[Items from a data source]

____

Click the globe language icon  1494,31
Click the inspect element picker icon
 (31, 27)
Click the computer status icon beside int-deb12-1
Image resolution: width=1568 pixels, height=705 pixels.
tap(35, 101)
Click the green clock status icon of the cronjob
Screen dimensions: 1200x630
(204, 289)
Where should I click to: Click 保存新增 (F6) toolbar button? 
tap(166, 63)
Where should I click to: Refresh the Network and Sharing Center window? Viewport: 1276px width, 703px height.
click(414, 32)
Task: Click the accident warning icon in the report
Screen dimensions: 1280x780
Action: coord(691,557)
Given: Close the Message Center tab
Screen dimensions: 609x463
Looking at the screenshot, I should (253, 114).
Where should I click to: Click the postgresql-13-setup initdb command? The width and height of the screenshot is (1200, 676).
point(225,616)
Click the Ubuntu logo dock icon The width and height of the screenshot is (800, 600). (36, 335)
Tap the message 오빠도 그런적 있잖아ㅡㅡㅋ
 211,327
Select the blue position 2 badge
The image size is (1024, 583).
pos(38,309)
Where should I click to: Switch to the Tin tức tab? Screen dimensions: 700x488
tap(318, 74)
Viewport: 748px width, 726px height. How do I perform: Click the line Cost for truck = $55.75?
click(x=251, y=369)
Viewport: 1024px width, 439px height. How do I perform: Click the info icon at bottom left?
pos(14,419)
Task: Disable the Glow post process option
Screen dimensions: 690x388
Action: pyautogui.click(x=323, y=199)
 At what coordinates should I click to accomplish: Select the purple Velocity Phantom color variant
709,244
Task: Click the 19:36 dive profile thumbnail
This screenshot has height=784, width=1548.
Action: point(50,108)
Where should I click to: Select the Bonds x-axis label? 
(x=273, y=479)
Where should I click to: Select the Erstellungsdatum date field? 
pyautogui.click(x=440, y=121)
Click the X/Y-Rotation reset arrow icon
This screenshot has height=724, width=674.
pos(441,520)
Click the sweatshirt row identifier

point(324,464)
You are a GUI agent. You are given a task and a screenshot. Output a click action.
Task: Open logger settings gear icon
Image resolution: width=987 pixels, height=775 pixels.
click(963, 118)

____

**EXERCISE REQUIREMENTS**
Exact output of every entry is required.

**OUTPUT OF THE EXERCISE**
Click the globe language icon  1494,31
Click the inspect element picker icon
 (31, 27)
Click the computer status icon beside int-deb12-1
Image resolution: width=1568 pixels, height=705 pixels.
tap(35, 101)
Click the green clock status icon of the cronjob
Screen dimensions: 1200x630
(204, 289)
Where should I click to: Click 保存新增 (F6) toolbar button? 
tap(166, 63)
Where should I click to: Refresh the Network and Sharing Center window? Viewport: 1276px width, 703px height.
click(414, 32)
Task: Click the accident warning icon in the report
Screen dimensions: 1280x780
Action: coord(691,557)
Given: Close the Message Center tab
Screen dimensions: 609x463
Looking at the screenshot, I should (253, 114).
Where should I click to: Click the postgresql-13-setup initdb command? The width and height of the screenshot is (1200, 676).
point(225,616)
Click the Ubuntu logo dock icon The width and height of the screenshot is (800, 600). (36, 335)
Tap the message 오빠도 그런적 있잖아ㅡㅡㅋ
 211,327
Select the blue position 2 badge
The image size is (1024, 583).
pos(38,309)
Where should I click to: Switch to the Tin tức tab? Screen dimensions: 700x488
tap(318, 74)
Viewport: 748px width, 726px height. How do I perform: Click the line Cost for truck = $55.75?
click(x=251, y=369)
Viewport: 1024px width, 439px height. How do I perform: Click the info icon at bottom left?
pos(14,419)
Task: Disable the Glow post process option
Screen dimensions: 690x388
Action: pyautogui.click(x=323, y=199)
 At what coordinates should I click to accomplish: Select the purple Velocity Phantom color variant
709,244
Task: Click the 19:36 dive profile thumbnail
This screenshot has height=784, width=1548.
Action: point(50,108)
Where should I click to: Select the Bonds x-axis label? 
(x=273, y=479)
Where should I click to: Select the Erstellungsdatum date field? 
pyautogui.click(x=440, y=121)
Click the X/Y-Rotation reset arrow icon
This screenshot has height=724, width=674.
pos(441,520)
Click the sweatshirt row identifier

point(324,464)
You are a GUI agent. You are given a task and a screenshot. Output a click action.
Task: Open logger settings gear icon
Image resolution: width=987 pixels, height=775 pixels.
click(963, 118)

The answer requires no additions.